Exercise aim: Extract from the entries below, exactly as given, only the lines from the line containing "Stockists (60, 853)" to the line containing "Садовые качели для", both lines included.

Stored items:
Start of Block

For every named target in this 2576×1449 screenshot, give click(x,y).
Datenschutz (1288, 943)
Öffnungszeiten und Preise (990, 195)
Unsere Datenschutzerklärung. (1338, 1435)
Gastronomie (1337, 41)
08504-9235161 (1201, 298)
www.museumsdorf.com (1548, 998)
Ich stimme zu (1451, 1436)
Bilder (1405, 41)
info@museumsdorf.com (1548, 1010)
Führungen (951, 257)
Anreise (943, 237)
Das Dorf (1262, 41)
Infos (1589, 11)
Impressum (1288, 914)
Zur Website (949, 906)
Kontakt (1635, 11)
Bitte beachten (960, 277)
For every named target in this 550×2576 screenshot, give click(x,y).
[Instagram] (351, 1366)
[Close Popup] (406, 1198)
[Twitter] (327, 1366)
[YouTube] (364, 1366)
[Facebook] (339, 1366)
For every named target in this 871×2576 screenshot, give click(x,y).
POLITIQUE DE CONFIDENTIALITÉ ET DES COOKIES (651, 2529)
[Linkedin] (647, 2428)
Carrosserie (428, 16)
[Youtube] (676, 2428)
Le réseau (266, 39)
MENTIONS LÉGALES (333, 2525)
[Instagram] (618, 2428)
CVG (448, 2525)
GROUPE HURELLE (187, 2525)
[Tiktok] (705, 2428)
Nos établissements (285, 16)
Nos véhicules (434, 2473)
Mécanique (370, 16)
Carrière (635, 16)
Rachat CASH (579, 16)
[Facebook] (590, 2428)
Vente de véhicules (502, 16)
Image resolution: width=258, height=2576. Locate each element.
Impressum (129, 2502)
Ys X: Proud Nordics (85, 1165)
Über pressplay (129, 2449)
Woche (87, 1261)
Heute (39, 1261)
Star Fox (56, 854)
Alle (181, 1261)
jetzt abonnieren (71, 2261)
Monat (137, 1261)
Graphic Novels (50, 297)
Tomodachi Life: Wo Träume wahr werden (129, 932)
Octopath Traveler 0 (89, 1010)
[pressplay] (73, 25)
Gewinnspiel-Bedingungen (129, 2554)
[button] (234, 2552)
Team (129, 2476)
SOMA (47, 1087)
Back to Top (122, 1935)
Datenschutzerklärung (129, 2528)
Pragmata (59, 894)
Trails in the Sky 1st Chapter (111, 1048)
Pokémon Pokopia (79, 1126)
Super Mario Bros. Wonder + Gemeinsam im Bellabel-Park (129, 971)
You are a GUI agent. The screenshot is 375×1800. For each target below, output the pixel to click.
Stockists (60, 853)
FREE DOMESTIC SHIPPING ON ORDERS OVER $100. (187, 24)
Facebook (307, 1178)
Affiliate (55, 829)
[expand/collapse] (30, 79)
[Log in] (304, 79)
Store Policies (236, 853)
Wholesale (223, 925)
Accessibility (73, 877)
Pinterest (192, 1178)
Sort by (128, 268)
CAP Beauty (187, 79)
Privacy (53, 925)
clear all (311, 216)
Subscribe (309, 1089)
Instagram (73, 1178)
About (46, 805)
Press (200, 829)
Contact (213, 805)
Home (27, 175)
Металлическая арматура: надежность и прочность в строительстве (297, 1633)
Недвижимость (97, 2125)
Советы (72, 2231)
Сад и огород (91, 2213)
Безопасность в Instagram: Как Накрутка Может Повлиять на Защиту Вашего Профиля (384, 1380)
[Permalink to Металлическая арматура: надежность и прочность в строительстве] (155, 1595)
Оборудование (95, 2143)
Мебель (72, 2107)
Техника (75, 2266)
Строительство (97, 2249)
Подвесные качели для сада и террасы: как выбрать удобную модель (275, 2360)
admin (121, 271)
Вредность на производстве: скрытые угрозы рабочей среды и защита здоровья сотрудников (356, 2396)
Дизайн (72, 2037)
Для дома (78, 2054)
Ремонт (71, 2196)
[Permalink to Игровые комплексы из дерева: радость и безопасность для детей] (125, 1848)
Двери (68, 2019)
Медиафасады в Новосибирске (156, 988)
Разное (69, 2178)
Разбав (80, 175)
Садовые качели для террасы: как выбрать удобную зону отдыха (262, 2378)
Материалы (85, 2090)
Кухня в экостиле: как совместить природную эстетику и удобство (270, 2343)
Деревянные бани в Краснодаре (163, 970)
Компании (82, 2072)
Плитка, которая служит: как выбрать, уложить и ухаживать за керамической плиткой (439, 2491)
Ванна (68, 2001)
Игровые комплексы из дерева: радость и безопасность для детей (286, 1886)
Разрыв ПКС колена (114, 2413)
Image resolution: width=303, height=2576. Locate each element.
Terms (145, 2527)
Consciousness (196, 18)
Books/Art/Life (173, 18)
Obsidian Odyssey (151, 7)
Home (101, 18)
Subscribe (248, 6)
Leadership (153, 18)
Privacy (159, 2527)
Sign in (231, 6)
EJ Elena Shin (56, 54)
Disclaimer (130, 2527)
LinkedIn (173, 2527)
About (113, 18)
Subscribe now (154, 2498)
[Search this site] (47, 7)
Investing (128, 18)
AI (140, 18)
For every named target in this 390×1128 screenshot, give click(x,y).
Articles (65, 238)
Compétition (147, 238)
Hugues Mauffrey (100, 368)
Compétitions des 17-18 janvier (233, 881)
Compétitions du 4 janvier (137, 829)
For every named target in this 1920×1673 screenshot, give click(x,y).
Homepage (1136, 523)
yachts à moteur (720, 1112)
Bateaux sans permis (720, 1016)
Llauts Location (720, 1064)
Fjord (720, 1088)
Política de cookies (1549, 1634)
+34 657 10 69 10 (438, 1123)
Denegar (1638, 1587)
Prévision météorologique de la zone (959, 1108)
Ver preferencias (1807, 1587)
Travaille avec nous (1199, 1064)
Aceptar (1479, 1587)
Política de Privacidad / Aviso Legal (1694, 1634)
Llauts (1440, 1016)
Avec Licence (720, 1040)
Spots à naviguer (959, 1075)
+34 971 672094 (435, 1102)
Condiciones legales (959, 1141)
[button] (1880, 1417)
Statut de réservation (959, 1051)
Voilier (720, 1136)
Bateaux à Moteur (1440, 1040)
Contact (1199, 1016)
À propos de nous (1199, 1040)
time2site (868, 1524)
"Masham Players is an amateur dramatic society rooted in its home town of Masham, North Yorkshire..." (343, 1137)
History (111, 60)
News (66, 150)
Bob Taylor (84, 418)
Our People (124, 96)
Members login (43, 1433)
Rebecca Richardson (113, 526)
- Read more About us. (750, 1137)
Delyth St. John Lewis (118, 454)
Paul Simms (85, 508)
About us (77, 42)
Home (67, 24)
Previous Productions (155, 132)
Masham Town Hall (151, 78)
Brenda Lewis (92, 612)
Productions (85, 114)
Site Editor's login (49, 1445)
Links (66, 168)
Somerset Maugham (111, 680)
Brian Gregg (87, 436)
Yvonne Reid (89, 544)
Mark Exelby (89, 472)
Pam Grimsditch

End of Block

Output:
Stockists (60, 853)
FREE DOMESTIC SHIPPING ON ORDERS OVER $100. (187, 24)
Facebook (307, 1178)
Affiliate (55, 829)
[expand/collapse] (30, 79)
[Log in] (304, 79)
Store Policies (236, 853)
Wholesale (223, 925)
Accessibility (73, 877)
Pinterest (192, 1178)
Sort by (128, 268)
CAP Beauty (187, 79)
Privacy (53, 925)
clear all (311, 216)
Subscribe (309, 1089)
Instagram (73, 1178)
About (46, 805)
Press (200, 829)
Contact (213, 805)
Home (27, 175)
Металлическая арматура: надежность и прочность в строительстве (297, 1633)
Недвижимость (97, 2125)
Советы (72, 2231)
Сад и огород (91, 2213)
Безопасность в Instagram: Как Накрутка Может Повлиять на Защиту Вашего Профиля (384, 1380)
[Permalink to Металлическая арматура: надежность и прочность в строительстве] (155, 1595)
Оборудование (95, 2143)
Мебель (72, 2107)
Техника (75, 2266)
Строительство (97, 2249)
Подвесные качели для сада и террасы: как выбрать удобную модель (275, 2360)
admin (121, 271)
Вредность на производстве: скрытые угрозы рабочей среды и защита здоровья сотрудников (356, 2396)
Дизайн (72, 2037)
Для дома (78, 2054)
Ремонт (71, 2196)
[Permalink to Игровые комплексы из дерева: радость и безопасность для детей] (125, 1848)
Двери (68, 2019)
Медиафасады в Новосибирске (156, 988)
Разное (69, 2178)
Разбав (80, 175)
Садовые качели для террасы: как выбрать удобную зону отдыха (262, 2378)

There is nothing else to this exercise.